2.6. Data Filtering and Extraction

Two authors of this protocol will search all included databases separately. The authors will exclude all studies that do not meet the inclusion criteria. Subsequently, abstracts and full articles will be excluded if they do not meet the criteria. All data will be extracted. Any disagreement will be solved by consulting the third researcher. The process of literature searching will be presented as a flow diagram according to the PRISMA Statement [9].

2.7. Missing Data

If any important data are missing in the searched articles, the authors of this protocol will contact the author of the chosen article directly via correspondence.

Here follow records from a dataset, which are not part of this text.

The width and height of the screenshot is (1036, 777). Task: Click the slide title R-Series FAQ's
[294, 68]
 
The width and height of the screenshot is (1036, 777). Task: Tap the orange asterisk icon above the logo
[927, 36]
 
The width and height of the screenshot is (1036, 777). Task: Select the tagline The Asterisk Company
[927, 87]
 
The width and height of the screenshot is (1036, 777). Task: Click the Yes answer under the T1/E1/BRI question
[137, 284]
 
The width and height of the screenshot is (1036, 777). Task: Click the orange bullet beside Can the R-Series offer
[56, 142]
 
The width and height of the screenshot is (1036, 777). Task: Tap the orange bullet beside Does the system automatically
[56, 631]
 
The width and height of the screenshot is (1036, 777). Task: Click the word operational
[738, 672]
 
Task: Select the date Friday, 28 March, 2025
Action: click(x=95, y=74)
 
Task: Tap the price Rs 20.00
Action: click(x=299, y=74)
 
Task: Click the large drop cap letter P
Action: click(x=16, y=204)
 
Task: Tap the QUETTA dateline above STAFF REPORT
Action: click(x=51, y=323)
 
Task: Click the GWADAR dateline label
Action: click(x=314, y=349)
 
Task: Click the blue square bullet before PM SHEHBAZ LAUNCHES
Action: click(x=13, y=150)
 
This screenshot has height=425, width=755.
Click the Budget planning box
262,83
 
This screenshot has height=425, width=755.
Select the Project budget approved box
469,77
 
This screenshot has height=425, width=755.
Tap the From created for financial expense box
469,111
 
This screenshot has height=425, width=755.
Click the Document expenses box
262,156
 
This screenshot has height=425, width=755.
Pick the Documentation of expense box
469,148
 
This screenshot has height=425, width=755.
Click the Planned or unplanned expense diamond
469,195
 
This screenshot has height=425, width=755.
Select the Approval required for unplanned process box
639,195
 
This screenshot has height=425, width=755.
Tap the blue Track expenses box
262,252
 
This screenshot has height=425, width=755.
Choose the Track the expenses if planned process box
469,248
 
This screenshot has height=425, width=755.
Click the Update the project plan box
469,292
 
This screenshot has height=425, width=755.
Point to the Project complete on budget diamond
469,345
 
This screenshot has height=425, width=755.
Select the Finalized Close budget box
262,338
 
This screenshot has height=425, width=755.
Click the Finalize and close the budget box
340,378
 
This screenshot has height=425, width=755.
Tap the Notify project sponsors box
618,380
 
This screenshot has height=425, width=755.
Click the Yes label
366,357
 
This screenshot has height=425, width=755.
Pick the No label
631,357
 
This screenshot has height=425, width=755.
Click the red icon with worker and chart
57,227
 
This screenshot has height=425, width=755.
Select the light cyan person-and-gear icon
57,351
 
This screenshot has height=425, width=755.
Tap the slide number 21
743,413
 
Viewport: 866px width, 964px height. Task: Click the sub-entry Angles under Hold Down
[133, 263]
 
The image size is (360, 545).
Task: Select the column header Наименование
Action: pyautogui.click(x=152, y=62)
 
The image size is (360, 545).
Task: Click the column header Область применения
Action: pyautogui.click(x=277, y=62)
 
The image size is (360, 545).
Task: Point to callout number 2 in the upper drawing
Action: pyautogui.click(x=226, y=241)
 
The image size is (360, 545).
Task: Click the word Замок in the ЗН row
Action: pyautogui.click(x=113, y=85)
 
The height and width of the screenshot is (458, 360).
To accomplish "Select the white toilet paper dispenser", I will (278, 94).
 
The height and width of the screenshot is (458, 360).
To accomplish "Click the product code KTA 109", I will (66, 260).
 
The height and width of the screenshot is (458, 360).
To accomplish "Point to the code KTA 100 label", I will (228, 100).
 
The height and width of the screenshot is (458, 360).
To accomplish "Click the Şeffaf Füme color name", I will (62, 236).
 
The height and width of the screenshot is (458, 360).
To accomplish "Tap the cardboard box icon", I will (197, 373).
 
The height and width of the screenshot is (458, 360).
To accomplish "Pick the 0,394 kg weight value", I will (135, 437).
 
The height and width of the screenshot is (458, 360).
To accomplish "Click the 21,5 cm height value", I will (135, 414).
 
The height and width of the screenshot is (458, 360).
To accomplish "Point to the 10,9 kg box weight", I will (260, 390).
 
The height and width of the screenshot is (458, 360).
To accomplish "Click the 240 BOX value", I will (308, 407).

2.8. Literature Quality Assessment

Randomized and non-randomized controlled studies involved in the meta-analysis will be assessed according to the Cochrane Handbook for Systematic Reviews of Interventions available from www.training.cochrane.org/handbook, accessed on 24 June 2021. The quality of cohort studies will be assessed with the Newcastle Ottawa Scale [10] for cohort studies. All disagreements will be resolved by discussion.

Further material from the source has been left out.